For some crops in particular, this is a very serious problem. It begs the question of whether there are perhaps remedies we can take here to address the LLP problem, if you will, which is recognizing the existing reality in our export markets for X, Y, and Z crops, and stopping or halting or providing a moratorium if the economic consequences of contamination were extreme, as would be the case with alfalfa, for example.

It also provides the potential for consultation with farmers, which as yet has no place in the regulatory system.

Every crop is different, so there's a different potential with each crop.

Before genetically engineered crop were introduced in Canada, we had no discussion as to the potential for contamination. We're having that discussion now, and it's better late than never. Zero tolerance is the international standard. It's the policy reality in Canada and in other countries, in our export markets. The question really needs to be asked what zero tolerance means. For health and safety it might be necessary. In terms of some crops, also, it's unavoidable. For example, you would have to make sure that there's no Roundup Ready alfalfa on the market if you're to ensure there's no contamination. We know this is the case for some crops.

There may be the ability to manage contamination in some crops, and that's what the threshold level proposes. The LLP policy recognizes contamination as a problem and actually proposes looking at the biology of crops and what the industry can manage in terms of contamination. That's a discussion we should have had 20 years ago. But I think zero tolerance is what is expected right now from many consumers, certainly.

They can't, in that organic farmers risk losing their livelihood and certification if there's contamination from genetic engineering and genetically modified seeds. In addition, organic consumers expect a product that is not contaminated with genetic modification. So we have this situation where the issue of contamination is a burden that's borne by organic farmers, organic consumers, and also by farmers who are exporting to countries where these GM traits are not approved. Again, that's a question that needs to be debated. The organic sector needs to be valued for what it provides and its ecological services and products to consumers.

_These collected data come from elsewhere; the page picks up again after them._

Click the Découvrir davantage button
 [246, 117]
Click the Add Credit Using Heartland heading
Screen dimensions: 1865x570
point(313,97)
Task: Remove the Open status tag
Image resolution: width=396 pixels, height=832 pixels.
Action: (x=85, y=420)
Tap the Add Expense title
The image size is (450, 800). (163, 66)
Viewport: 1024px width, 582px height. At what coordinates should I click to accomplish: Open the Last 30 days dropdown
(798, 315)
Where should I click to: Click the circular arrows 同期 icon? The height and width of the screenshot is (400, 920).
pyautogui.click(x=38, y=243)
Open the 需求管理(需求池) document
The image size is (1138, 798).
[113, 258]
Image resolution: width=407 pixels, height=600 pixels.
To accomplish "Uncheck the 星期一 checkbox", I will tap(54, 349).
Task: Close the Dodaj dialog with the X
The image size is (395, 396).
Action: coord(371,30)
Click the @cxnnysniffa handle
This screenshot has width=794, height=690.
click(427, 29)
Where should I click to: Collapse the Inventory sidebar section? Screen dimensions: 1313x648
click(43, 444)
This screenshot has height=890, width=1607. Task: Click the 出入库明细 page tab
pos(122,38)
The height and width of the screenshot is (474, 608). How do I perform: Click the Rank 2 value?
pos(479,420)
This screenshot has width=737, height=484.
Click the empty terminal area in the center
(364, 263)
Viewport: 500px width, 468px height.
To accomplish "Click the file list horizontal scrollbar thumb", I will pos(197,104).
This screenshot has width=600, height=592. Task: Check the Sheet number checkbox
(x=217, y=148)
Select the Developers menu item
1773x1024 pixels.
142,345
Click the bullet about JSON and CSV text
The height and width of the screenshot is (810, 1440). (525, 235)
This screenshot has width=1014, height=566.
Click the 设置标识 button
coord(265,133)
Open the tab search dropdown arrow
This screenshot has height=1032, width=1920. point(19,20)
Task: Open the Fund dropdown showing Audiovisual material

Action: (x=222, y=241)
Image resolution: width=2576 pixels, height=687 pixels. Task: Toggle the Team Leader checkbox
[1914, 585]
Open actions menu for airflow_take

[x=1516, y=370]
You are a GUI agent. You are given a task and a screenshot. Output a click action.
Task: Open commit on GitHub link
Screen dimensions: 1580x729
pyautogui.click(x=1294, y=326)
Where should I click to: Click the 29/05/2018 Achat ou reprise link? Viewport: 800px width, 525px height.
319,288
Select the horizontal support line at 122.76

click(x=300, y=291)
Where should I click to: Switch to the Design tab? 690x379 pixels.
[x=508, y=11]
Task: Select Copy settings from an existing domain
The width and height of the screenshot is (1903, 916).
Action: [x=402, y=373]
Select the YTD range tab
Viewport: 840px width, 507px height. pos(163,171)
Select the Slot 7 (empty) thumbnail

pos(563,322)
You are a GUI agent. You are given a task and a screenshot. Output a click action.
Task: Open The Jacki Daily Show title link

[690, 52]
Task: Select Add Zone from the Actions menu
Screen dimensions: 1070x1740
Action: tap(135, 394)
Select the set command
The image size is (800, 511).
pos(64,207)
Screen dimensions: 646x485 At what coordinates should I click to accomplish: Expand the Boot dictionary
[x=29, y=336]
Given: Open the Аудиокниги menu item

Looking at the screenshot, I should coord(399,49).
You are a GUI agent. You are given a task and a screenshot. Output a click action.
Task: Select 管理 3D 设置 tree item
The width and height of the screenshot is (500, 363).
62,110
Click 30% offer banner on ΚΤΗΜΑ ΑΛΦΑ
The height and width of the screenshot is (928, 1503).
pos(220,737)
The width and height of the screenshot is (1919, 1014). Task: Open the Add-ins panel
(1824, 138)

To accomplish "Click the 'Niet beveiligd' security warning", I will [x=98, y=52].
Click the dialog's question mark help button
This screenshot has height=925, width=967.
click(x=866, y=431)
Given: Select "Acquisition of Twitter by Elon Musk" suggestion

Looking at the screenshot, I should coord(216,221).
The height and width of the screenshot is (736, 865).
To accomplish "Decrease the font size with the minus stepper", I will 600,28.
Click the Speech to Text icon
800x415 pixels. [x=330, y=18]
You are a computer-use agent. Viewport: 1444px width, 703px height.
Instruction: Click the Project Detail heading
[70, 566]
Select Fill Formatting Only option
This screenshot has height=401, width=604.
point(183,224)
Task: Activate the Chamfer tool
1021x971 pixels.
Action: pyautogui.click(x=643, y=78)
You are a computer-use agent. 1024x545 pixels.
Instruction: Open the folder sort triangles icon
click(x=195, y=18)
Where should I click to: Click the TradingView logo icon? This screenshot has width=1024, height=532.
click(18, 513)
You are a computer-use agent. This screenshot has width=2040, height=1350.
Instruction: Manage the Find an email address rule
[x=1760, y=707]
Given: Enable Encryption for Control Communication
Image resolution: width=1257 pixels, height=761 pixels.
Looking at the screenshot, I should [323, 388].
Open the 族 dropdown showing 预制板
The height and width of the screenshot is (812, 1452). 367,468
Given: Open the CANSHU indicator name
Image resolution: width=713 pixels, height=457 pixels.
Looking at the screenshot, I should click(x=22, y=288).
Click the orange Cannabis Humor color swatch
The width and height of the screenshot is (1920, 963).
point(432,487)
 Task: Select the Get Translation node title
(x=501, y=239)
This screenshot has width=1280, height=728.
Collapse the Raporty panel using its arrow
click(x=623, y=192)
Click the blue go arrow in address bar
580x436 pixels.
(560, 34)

It's very clear that the action level requires an assumption of safety based on an evaluation of another country's regulatory system. If Health Canada says that the U.S. or Chinese system is acceptable, that's a generalized assessment based on the Codex international principles, which are, firstly, also open to interpretation. For example, Canada implements the Codex guidelines differently from the European Union in at least one case. We also see the issue where Canada could evaluate a particular country as having an acceptable regulatory regime. But of course on a case-by-case basis we could see that the approval of a particular GM product is compromised in that country because of political interference or any number of issues. We would not necessarily see that happening.

So we're actually asking Canadians to trust in a generalized way the regulatory system of another country as to what we're allowing into our country through LLP. Will that be in perpetuity, or will there be a review every five years or 10 years? Is there a public notice that provides information to Canadians on which countries we agree have a regulatory system that's safe enough to assume a low level of safety through an action level? There are all kinds of questions about that. Is the action level based on someone else's science, or another country's evaluation of corporate science? We've already asked Canadians to trust Health Canada in relation to GM food safety. Now we're saying that Health Canada actually doesn't have a role to play in this particular consumption of these GM foods.

When we're looking at LLP, zero tolerance is our current policy, because Health Canada approves products before we consume them. That's really the essential matter. If zero tolerance isn't possible, an assessment of safety is still required.

I think zero tolerance could be realistic. It would just be implemented via another policy, which is that if zero tolerance isn't practical in X, Y, and Z cases, then that GM crop is a problem.